El sector de la hostelería de Melilla afronta el mes de agosto con unas previsiones similares a las de años anteriores. Esto es, un mes que tradicionalmente se caracteriza por una actividad estable y un ritmo más tranquilo que el registrado en otros destinos turísticos del país.
No obstante, el sector tampoco pierde de vista los efectos que la crisis vivida la pasada semana con el intento masivo de entrada en los alrededores de la frontera, aunque confían en que la recuperación de la normalidad permita afrontar el resto del verano sin incidencias destacables.
En declaraciones a El Faro, el presidente de la Asociación de Empresarios de Hostelería de Melilla (AEHM), Chakib Mohamed, ha señalado que las expectativas para agosto son favorables. Según explica, si continúan las altas temperaturas registradas durante las últimas semanas, buena parte de la actividad hostelera seguirá concentrándose en las últimas horas del día, cuando vecinos y visitantes salen a disfrutar de las terrazas y de la oferta gastronómica de la ciudad.
En este sentido, considera que las tardes y las noches volverán a ser los momentos de mayor afluencia a bares, cafeterías y restaurantes. Una dinámica habitual durante el verano melillense, cuando las temperaturas más suaves favorecen la permanencia en los espacios al aire libre.
Desde la AEHM recuerdan, además, que el verano viene marcado por el habitual descenso de población que experimenta Melilla durante el periodo vacacional. La asociación señala que numerosos funcionarios destinados en la ciudad regresan temporalmente a sus lugares de origen en la península, mientras que otros muchos residentes aprovechan estas fechas para desplazarse al país vecino y visitar a sus familiares.
Estas salidas se producen de forma escalonada, generalmente por quincenas, a medida que avanzan los meses de julio y agosto, lo que provoca variaciones continuas en la población residente.

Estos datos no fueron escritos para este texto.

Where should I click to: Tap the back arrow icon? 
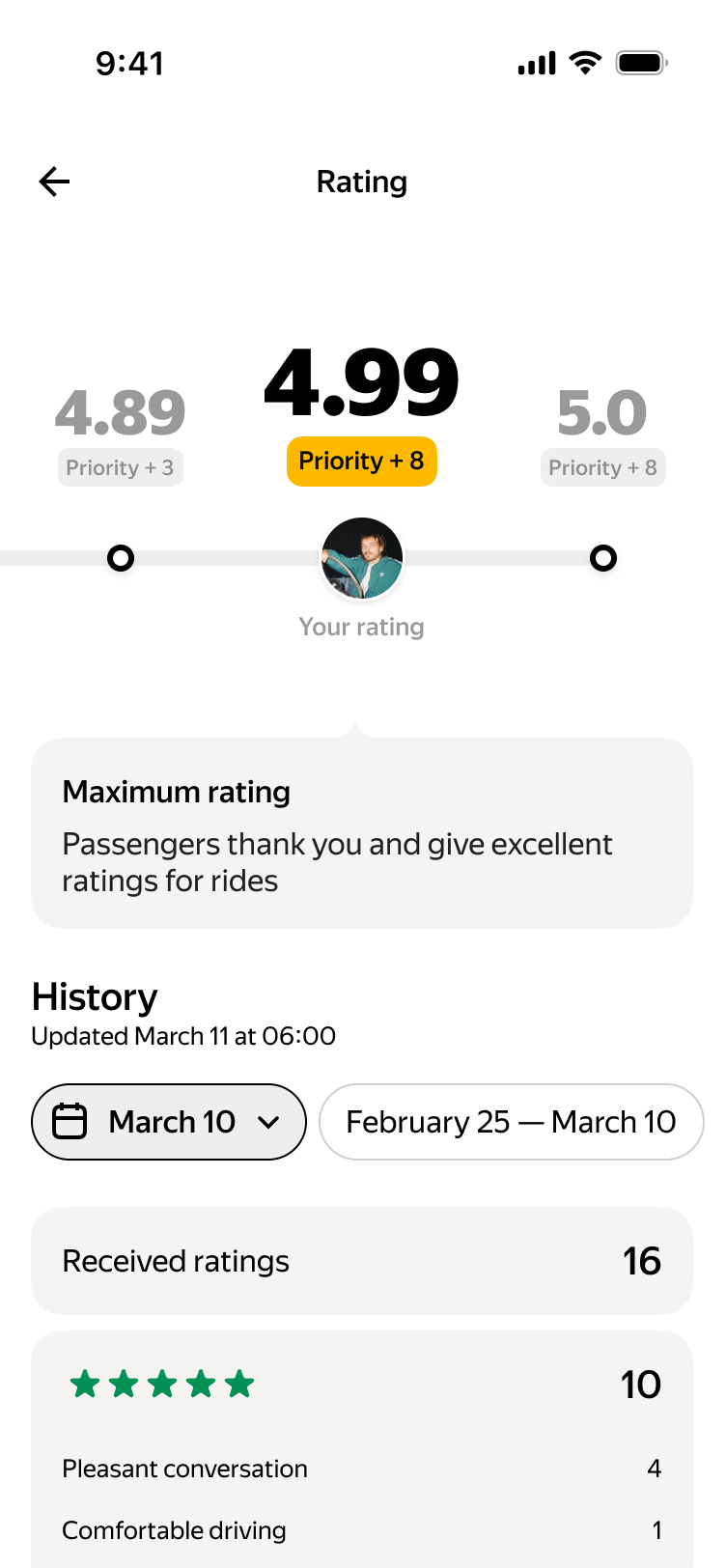pos(55,182)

Como consecuencia, la actividad económica se adapta a esos cambios demográficos propios del verano. A diferencia de otros territorios que incrementan notablemente su población durante la temporada alta, Melilla presenta un comportamiento diferente, condicionado por la salida de numerosos residentes y por unas características turísticas propias que distinguen a la ciudad del resto de destinos estivales.
Situación en la frontera
En cuanto al impacto que tuvo la crisis fronteriza sobre el sector, el presidente de la AEHM ha señalado que sus efectos fueron puntuales y se concentraron durante los días en los que el paso de Beni-Enzar permaneció cerrado. Como consecuencia de esta situación, según dijo, algunos trabajadores que habían cruzado la frontera esa jornada no pudieron regresar a Melilla hasta que se restableció el tránsito.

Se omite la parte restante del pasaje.